The Information reported this week that OpenAI, Anthropic, and other AI labs are currently spending billions training large language models (LLMs) in reinforcement learning (RL) gyms, which are simulated versions of enterprise apps such as Salesforce.
The aim of this is to arm AI agents with the capability of performing real office tasks – The Information use prospecting in Salesforce, sending Calendy invites, or running financial models in Excel, as key examples of this.
While this may be a groundbreaking next step for AI, this does create potential threats to Salesforce’s primary AI offerings. If these LLMs learn to use Salesforce directly, they could potentially bypass what Agentforce can offer.
Of course, Salesforce has a reliable moat to keep their product strong. Proprietary data via Data Cloud, as well as the Einstein Trust Layer, keeps users engaged with their product. But AI labs training models to use Salesforce intuitively could be a risk if it makes Agentforce look like just a wrapper. Let’s take a closer look.
What Are RL Gyms?
RL gyms may sound like an abstract idea, but the aim is to simply create fake workplace apps and let AI models practice within them until they can complete a task as reliably as a human worker.
These simulated environments give these models the chance to click through a mock Salesforce instance and trial actions such as filtering leads or updating statuses.

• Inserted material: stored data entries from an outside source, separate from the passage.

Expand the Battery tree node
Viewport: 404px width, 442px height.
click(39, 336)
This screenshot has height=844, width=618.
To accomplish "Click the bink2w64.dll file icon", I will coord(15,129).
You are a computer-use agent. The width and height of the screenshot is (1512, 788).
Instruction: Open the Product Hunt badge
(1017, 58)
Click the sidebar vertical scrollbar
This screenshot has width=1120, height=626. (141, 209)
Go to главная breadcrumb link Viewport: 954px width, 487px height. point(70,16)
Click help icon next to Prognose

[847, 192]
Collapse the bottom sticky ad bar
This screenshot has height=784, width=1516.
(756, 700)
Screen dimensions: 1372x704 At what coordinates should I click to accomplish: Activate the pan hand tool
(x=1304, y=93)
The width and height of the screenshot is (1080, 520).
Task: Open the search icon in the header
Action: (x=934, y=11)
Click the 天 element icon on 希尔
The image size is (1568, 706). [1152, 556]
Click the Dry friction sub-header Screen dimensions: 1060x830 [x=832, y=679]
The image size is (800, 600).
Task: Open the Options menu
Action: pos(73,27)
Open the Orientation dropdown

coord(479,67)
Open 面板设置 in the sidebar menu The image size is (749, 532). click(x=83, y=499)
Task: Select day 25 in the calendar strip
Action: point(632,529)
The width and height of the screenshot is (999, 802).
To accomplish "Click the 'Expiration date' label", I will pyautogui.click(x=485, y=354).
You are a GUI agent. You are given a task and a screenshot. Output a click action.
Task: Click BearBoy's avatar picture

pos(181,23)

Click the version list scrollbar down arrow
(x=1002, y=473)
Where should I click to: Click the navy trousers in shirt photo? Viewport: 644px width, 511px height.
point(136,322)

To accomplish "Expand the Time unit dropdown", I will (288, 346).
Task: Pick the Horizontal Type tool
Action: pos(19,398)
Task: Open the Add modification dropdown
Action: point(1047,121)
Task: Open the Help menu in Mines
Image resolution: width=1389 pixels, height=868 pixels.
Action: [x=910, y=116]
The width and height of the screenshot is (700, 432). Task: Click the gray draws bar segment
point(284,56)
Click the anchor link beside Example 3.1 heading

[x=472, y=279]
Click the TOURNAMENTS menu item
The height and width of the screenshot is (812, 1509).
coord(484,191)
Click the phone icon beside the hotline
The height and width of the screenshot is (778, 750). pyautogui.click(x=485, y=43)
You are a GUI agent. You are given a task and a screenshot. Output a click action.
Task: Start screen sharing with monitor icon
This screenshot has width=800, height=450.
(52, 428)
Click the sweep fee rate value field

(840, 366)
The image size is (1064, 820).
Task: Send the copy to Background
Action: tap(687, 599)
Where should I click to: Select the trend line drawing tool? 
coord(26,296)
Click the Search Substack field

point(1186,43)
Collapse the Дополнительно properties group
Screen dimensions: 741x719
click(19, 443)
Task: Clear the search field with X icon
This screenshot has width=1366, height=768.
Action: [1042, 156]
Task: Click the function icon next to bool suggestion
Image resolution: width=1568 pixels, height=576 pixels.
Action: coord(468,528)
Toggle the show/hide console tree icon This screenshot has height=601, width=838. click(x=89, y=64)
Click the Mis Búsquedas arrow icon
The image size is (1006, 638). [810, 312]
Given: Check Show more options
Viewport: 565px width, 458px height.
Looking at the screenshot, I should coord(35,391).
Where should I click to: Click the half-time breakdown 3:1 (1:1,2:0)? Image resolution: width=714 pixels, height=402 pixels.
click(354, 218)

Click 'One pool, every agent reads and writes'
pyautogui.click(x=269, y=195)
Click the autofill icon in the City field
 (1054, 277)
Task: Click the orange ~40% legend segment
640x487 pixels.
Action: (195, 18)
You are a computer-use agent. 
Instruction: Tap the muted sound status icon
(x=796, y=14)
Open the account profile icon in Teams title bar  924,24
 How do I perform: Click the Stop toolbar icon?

The aforementioned companies are hot on the idea and are investing significantly in these training environments. Anthropic leaders have reportedly discussed allocating around $1B over the next year, while OpenAI expect these data-related costs (which include both RL gyms and human experts) to rise to $8B by 2030, per The Information.
Both companies are also hiring domain experts – from data scientists at NASA to medical residents – to show models how actual professionals complete these tasks.
This takes the goal for AI beyond just answering questions – it will become a proactive digital colleague that can work on the same apps that millions use every day.
Why Could This Threaten Salesforce?
For Salesforce, the rise of RL gyms introduces a very real challenge for the CRM giant. If AI models can actively log in, navigate Salesforce, and complete workflows at human level, it’s easy to predict some customers pushing back on paying for Agentforce (especially as some already are).
After all, why buy Salesforce’s AI layer if a third-party model can handle the same prospecting and follow-up tasks directly?
This is what many in the industry call a “wrapper risk”. Since the beginning of the AI era, we’ve seen entire categories of startups – especially those building AI-powered productivity tools – lose relevance instantly because the likes of OpenAI release native features that accomplish the exact same thing.
The concern is that Salesforce’s Agentforce could face a similar fate if enterprises view it as a thin wrapper on top of technology that’s coming from Anthropic, OpenAI, etc.
At the same time, it’s far from a perfect comparison. Salesforce customers still expect their org to be secure, compliant and reliable – three things that you’d expect Agentforce to have a handle on. Still, the fact remains: if AI labs continue training models to use Salesforce directly, then the pressure on Salesforce to differentiate their product will only grow stronger.
“The Race Is On”
Salesforce Ben Technical Content Director, Peter Chittum, warns that while OpenAI and Anthropic may try to use RL gyms to train agents on Salesforce, the reality is far more complex, given how customized most orgs are.
“With a highly customized org – which is precisely why customers make the plunge with Salesforce – you could imagine Anthropic and OpenAI could teach their agents to learn about the customizations in a customer’s org, just like some Salesforce ISVs are doing already,” Peter explained.
“But that won’t just magically work without there being enough documentation in the org itself for the agent to go on, or well-logged usage data, which is not something Salesforce provides to the customer natively.
“Without that, it’s unlikely that the training that they’re doing will work with any kind of consistency. Where this approach could work would be if it were to partner with some ISV or build an in-house Salesforce expertise to help those Salesforce customers build that semantic knowledge base for the agent. But again, we’re talking about something more than just the RL gym training.
“Bottom line, the big frontier model providers are coming for Salesforce. Whether they can breach Salesforce’s mote and the intractable state of so many Salesforce customers’ metadata is another question. But this is the same challenge Salesforce faces. The race is on.”
Final Thoughts
Agentforce has faced its fair share of skeptics, and pressure continues to grow on Salesforce. Investors are cautious, user adoption is slow, and now they have a potential threat to the integrity of their product.
RL gyms are, of course, in their early stages, which gives Salesforce plenty of time to consider how to differentiate Agentforce as not another wrapper, but a necessary AI product for all Salesforce customers.